On November 8, 1731, Benjamin Franklin opened the first library in the North American colonies. The Library Company of Philadelphia was the first circulating library in America. Before this, most Americans did not have access to books as they were expensive. Only the wealthy and members of the clergy had access.
On July 1, 1731, Benjamin Franklin came together with members of the Junto. They were a philosophical association. Junto came up with “Articles of Agreement” to form a library. Members of the Junto pooled their resources. Each member contributed 40 shillings towards the goal of starting a library.
They also invested an extra ten shillings per year towards maintaining and buying new books. The first librarian of the Library Company of Philadelphia was Louis Timothee. Benjamin Franklin briefly served as a librarian. William Parsons succeeded him, and then Robert Greenway.

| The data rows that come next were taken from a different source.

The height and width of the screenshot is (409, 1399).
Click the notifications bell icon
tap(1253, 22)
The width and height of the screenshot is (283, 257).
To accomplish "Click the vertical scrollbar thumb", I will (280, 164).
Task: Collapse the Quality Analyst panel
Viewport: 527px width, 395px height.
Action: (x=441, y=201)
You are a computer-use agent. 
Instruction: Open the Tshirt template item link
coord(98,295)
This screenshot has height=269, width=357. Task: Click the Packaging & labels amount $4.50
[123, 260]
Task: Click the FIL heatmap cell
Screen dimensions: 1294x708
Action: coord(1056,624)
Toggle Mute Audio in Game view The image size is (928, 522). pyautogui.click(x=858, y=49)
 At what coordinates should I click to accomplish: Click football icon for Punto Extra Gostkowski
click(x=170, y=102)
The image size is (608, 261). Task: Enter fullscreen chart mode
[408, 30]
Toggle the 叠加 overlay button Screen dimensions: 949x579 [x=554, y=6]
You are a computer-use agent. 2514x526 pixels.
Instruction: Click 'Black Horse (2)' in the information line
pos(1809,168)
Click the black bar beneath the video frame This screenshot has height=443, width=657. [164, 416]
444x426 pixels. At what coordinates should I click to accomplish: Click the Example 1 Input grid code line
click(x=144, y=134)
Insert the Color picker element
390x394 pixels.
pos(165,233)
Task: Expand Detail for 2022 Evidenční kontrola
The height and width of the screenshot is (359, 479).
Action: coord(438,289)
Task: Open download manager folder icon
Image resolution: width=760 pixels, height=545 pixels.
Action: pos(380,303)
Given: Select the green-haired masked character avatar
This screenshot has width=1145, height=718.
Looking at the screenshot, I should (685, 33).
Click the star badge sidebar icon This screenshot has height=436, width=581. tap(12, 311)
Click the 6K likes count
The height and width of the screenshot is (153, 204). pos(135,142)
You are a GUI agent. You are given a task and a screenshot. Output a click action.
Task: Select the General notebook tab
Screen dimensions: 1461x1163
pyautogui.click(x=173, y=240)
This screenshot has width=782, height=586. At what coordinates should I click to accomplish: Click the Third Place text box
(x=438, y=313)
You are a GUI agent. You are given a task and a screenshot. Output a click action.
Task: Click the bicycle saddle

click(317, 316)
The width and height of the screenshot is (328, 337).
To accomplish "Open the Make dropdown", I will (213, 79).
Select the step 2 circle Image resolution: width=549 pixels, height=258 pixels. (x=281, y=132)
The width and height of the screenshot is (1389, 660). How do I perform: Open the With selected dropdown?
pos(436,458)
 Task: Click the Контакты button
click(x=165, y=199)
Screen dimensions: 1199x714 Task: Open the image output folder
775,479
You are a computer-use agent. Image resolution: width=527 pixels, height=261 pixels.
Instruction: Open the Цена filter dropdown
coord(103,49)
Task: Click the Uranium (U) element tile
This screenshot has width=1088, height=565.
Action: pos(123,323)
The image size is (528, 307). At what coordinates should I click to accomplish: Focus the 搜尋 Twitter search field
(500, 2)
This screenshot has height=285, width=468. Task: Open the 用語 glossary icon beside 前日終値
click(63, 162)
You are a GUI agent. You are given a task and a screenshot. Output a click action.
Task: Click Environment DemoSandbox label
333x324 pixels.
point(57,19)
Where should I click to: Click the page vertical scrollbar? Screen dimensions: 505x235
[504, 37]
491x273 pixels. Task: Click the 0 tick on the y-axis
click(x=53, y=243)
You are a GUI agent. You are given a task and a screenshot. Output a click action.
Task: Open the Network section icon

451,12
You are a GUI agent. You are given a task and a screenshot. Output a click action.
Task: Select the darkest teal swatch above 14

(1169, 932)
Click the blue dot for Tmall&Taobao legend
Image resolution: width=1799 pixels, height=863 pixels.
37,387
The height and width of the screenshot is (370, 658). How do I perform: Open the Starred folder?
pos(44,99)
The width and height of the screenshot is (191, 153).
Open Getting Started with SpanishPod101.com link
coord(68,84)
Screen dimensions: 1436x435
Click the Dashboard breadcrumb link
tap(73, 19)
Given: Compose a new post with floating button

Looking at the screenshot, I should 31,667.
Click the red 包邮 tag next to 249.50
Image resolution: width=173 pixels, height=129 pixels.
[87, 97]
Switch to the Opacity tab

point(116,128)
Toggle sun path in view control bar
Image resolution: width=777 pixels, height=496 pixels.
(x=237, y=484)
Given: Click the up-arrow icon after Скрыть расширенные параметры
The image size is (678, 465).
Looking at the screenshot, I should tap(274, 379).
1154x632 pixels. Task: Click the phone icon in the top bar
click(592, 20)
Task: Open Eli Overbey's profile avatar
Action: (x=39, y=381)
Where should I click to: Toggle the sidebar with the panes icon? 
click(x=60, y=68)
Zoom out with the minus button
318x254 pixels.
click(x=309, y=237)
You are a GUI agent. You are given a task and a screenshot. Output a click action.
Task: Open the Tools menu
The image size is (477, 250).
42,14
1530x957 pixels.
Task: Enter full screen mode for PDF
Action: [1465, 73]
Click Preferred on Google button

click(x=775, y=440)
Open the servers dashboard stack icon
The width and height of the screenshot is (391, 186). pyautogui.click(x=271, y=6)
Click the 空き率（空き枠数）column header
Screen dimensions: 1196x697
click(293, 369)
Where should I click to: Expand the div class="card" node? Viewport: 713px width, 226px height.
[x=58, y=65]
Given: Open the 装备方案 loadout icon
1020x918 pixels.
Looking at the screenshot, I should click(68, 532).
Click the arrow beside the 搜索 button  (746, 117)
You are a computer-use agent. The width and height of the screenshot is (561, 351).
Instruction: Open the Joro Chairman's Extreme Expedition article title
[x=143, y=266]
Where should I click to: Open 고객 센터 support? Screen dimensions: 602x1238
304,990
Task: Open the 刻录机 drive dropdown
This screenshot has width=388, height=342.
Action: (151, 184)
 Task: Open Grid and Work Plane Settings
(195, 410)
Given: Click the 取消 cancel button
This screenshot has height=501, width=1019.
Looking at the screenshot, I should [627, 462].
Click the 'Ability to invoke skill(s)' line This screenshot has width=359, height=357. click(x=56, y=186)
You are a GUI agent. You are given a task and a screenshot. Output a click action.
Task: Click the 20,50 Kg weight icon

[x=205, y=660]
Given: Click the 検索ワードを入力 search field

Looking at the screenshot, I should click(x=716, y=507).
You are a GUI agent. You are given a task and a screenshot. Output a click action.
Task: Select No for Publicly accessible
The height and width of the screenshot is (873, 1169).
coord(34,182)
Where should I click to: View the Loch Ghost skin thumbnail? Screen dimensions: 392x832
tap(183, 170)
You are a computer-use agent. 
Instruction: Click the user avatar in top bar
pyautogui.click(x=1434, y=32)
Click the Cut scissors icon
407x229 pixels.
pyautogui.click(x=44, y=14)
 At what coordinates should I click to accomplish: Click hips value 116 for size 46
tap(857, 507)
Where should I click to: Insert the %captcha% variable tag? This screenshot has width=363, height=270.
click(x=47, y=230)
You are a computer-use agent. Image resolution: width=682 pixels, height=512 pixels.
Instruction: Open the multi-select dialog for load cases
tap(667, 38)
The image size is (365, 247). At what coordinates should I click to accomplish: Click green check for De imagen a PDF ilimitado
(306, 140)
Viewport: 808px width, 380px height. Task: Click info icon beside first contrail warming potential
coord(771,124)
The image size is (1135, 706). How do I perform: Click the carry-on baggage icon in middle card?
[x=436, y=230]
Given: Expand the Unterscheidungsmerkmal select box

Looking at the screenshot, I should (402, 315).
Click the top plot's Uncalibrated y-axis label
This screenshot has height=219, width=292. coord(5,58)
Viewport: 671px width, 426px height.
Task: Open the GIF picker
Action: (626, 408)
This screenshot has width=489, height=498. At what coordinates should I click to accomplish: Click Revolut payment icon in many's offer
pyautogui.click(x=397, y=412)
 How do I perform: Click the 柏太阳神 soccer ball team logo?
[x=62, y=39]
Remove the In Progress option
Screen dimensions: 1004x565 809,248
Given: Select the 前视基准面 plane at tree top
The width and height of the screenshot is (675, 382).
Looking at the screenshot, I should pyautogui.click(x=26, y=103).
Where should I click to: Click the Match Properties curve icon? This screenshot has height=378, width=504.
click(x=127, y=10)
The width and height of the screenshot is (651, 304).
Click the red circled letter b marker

The oldest surviving catalog of the Library Company’s holdings dates back to 1741, printed by Benjamin Franklin. The Library Company of Philadelphia stocked most books written in English, unlike most other college and Church libraries that had most texts in Latin.
The Library stocked books on different subjects, such as history, science, poetry, exploration, and geography. Members could borrow books for free, while non-members had to give a surety to access the books. The Library opened on Saturday afternoons between 4-8 PM.
The Union Library, founded in 1746 in Philadelphia, would later merge with the Library Company in 1769. The Library Company of Philadelphia is now located at 1314 Locust Street.